• **Exercise details**: Every line between the one containing "Datakeskukset (17, 1412)" and the last line of the data, both included, is to be set down exactly, and pictures are to be omitted.

Segment Start: Task input

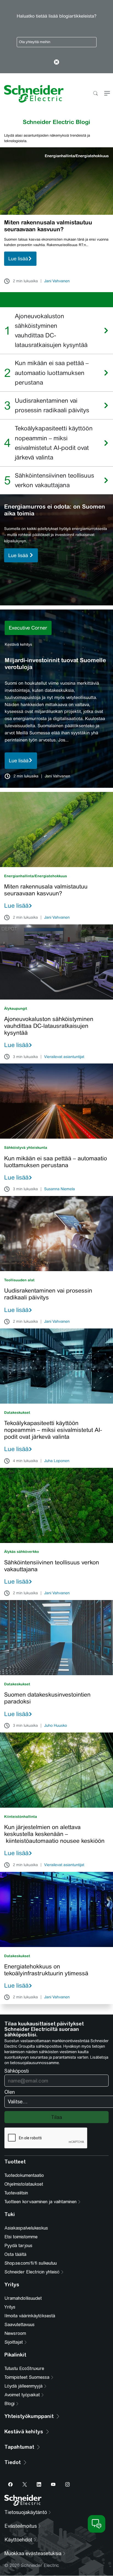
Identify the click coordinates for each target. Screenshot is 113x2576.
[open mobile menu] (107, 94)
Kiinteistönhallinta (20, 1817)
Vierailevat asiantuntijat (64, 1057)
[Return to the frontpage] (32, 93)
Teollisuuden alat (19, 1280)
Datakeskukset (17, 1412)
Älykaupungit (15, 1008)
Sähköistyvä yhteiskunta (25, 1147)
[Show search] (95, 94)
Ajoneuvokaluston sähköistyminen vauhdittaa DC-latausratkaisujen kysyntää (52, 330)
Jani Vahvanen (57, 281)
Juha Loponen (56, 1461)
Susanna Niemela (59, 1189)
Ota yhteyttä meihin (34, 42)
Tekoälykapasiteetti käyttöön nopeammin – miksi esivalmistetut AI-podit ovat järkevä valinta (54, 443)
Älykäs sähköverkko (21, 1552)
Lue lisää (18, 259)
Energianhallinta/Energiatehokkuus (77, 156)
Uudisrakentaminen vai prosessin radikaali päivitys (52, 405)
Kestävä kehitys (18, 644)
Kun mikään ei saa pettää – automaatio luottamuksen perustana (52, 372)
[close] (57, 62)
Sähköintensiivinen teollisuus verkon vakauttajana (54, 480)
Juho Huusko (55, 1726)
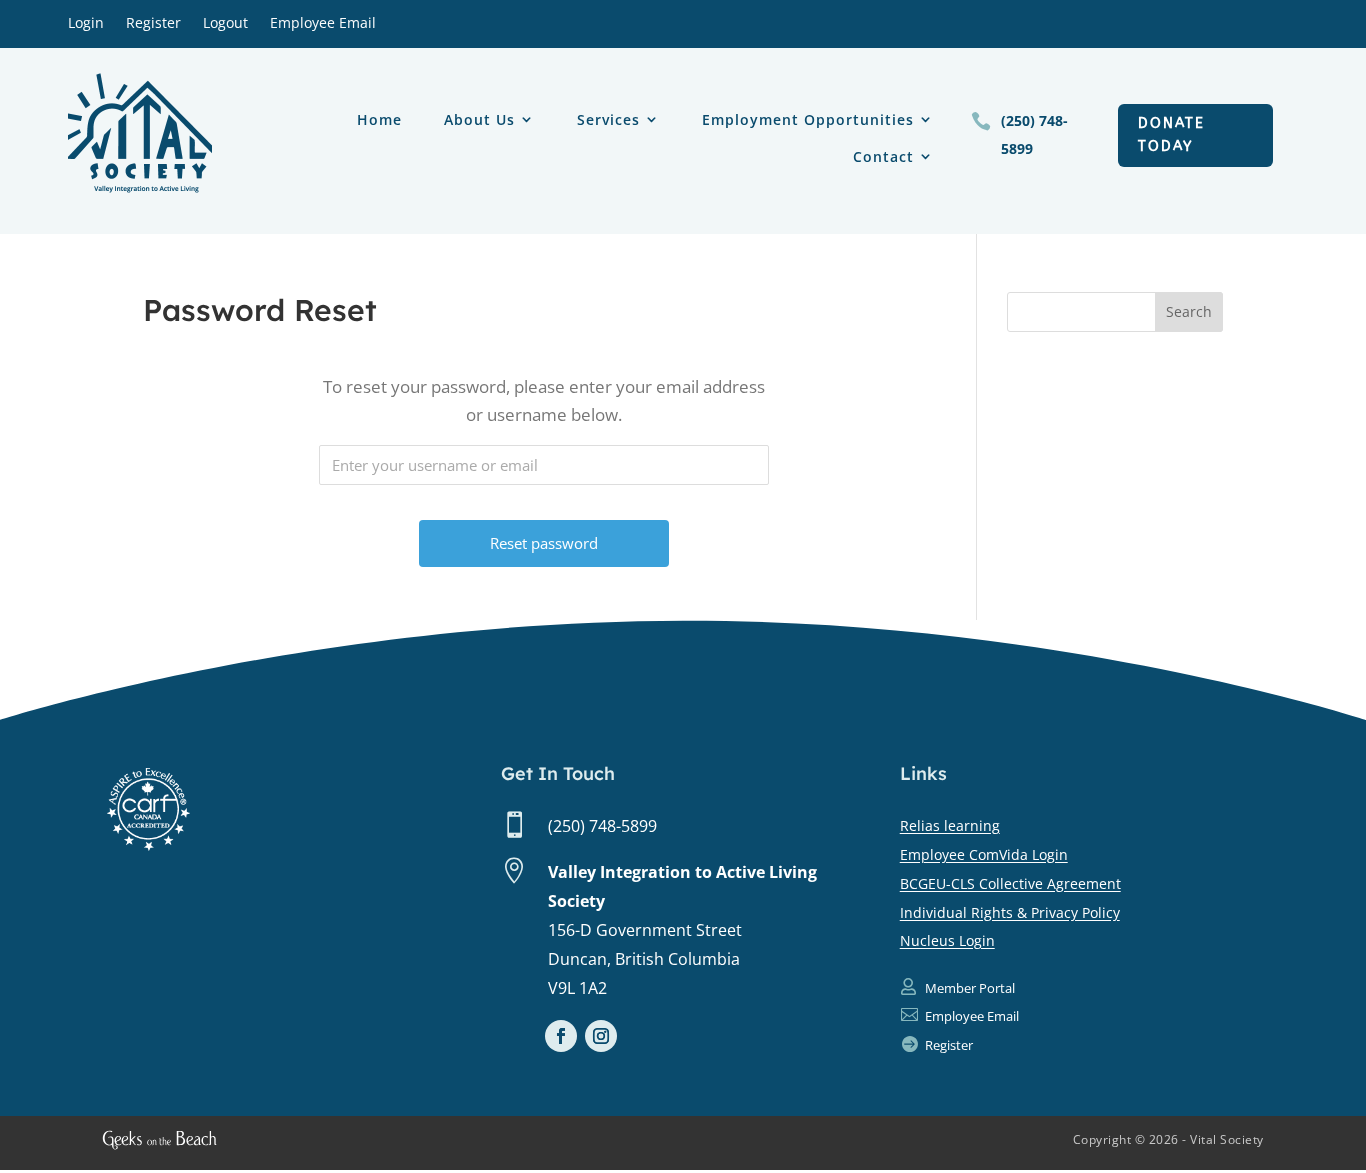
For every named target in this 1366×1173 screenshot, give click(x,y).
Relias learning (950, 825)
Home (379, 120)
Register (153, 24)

Segment End: Task input

• **Task answer**:
Datakeskukset (17, 1412)
Älykaupungit (15, 1008)
Sähköistyvä yhteiskunta (25, 1147)
[Show search] (95, 94)
Ajoneuvokaluston sähköistyminen vauhdittaa DC-latausratkaisujen kysyntää (52, 330)
Jani Vahvanen (57, 281)
Juha Loponen (56, 1461)
Susanna Niemela (59, 1189)
Ota yhteyttä meihin (34, 42)
Tekoälykapasiteetti käyttöön nopeammin – miksi esivalmistetut AI-podit ovat järkevä valinta (54, 443)
Älykäs sähköverkko (21, 1552)
Lue lisää (18, 259)
Energianhallinta/Energiatehokkuus (77, 156)
Uudisrakentaminen vai prosessin radikaali päivitys (52, 405)
Kestävä kehitys (18, 644)
Kun mikään ei saa pettää – automaatio luottamuksen perustana (52, 372)
[close] (57, 62)
Sähköintensiivinen teollisuus verkon vakauttajana (54, 480)
Juho Huusko (55, 1726)
For every named target in this 1366×1173 screenshot, give click(x,y).
Relias learning (950, 825)
Home (379, 120)
Register (153, 24)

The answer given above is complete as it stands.